Entries taken from a collection:
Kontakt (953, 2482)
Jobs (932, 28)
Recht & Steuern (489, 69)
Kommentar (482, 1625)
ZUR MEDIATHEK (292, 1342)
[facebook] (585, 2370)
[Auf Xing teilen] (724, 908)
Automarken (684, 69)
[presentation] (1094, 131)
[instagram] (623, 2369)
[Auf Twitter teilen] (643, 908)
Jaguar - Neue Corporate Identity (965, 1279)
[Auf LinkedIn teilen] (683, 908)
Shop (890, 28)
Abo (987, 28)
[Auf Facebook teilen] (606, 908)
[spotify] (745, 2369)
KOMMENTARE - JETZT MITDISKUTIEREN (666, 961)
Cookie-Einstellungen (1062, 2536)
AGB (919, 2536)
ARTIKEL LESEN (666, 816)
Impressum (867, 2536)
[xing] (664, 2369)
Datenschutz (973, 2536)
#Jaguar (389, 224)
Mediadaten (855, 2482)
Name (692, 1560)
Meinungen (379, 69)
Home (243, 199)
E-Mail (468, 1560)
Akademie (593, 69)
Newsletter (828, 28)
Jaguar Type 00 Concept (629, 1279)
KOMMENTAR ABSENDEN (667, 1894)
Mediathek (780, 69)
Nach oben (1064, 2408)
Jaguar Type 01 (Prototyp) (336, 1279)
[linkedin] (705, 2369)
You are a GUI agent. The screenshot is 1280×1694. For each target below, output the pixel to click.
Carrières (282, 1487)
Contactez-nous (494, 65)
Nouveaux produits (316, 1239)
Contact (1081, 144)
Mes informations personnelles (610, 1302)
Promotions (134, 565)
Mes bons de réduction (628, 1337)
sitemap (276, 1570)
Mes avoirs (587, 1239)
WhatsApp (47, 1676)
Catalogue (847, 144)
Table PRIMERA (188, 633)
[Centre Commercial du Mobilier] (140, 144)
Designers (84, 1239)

## Exercise details
Starting at the first line of the records, print each line exactly, stopping after the line that contains "Contactez-nous (494, 65)".

## Result of this task
Kontakt (953, 2482)
Jobs (932, 28)
Recht & Steuern (489, 69)
Kommentar (482, 1625)
ZUR MEDIATHEK (292, 1342)
[facebook] (585, 2370)
[Auf Xing teilen] (724, 908)
Automarken (684, 69)
[presentation] (1094, 131)
[instagram] (623, 2369)
[Auf Twitter teilen] (643, 908)
Jaguar - Neue Corporate Identity (965, 1279)
[Auf LinkedIn teilen] (683, 908)
Shop (890, 28)
Abo (987, 28)
[Auf Facebook teilen] (606, 908)
[spotify] (745, 2369)
KOMMENTARE - JETZT MITDISKUTIEREN (666, 961)
Cookie-Einstellungen (1062, 2536)
AGB (919, 2536)
ARTIKEL LESEN (666, 816)
Impressum (867, 2536)
[xing] (664, 2369)
Datenschutz (973, 2536)
#Jaguar (389, 224)
Mediadaten (855, 2482)
Name (692, 1560)
Meinungen (379, 69)
Home (243, 199)
E-Mail (468, 1560)
Akademie (593, 69)
Newsletter (828, 28)
Jaguar Type 00 Concept (629, 1279)
KOMMENTAR ABSENDEN (667, 1894)
Mediathek (780, 69)
Nach oben (1064, 2408)
Jaguar Type 01 (Prototyp) (336, 1279)
[linkedin] (705, 2369)
You are a GUI agent. The screenshot is 1280×1694. For each target below, output the pixel to click.
Carrières (282, 1487)
Contactez-nous (494, 65)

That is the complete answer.